DIRECTIONS FOR THIS TASK ->
Search the data below for "Toggle"; list each line that holds it.

Top of PROVIDED RECORDS

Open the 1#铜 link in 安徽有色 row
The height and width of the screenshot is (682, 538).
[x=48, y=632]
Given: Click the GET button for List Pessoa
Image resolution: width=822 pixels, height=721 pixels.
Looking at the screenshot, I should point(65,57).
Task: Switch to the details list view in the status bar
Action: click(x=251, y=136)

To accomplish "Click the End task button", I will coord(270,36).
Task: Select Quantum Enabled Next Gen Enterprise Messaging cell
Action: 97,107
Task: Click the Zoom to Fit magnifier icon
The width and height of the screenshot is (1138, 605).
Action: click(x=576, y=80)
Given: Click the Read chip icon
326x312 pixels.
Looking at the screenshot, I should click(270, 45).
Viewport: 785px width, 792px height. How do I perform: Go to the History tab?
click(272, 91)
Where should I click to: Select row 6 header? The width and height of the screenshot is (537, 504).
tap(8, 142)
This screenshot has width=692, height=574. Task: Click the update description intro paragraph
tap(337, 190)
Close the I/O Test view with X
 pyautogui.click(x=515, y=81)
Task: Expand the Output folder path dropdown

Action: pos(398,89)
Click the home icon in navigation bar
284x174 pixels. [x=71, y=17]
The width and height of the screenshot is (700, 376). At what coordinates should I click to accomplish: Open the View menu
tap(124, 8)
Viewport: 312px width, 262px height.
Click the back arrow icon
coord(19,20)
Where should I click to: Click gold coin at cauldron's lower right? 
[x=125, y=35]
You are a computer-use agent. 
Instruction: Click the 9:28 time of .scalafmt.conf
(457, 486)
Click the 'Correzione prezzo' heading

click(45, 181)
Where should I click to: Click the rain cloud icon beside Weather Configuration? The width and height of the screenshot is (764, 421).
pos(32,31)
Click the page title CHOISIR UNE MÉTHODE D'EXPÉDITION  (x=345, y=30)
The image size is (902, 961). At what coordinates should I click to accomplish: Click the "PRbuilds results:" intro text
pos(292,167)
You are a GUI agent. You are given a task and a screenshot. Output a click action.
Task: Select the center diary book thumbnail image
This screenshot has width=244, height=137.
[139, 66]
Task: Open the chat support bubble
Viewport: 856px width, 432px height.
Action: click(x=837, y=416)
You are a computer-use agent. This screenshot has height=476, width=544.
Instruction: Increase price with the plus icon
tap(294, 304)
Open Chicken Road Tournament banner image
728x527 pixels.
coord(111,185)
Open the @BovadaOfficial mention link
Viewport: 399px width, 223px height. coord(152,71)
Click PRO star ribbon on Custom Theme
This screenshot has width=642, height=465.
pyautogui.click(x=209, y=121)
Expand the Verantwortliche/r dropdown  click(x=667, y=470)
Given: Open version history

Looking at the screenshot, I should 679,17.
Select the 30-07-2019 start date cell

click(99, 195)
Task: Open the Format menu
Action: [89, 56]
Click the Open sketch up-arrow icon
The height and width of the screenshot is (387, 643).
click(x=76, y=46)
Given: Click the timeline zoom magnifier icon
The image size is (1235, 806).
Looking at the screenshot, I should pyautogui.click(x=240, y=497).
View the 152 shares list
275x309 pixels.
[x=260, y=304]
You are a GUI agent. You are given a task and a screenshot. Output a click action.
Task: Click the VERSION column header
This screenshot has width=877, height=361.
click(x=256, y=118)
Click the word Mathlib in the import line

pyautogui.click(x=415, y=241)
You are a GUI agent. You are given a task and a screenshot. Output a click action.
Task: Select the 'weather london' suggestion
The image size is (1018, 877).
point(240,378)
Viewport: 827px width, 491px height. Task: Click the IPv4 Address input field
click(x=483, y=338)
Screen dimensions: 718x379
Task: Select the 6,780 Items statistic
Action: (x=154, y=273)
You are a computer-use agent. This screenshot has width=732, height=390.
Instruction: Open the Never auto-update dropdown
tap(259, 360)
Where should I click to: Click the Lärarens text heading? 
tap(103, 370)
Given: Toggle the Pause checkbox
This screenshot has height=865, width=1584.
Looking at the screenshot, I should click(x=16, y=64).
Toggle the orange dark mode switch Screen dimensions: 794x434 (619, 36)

Bottom of PROVIDED RECORDS

WRITTEN ANSWER ->
Given: Toggle the Pause checkbox
Toggle the orange dark mode switch Screen dimensions: 794x434 (619, 36)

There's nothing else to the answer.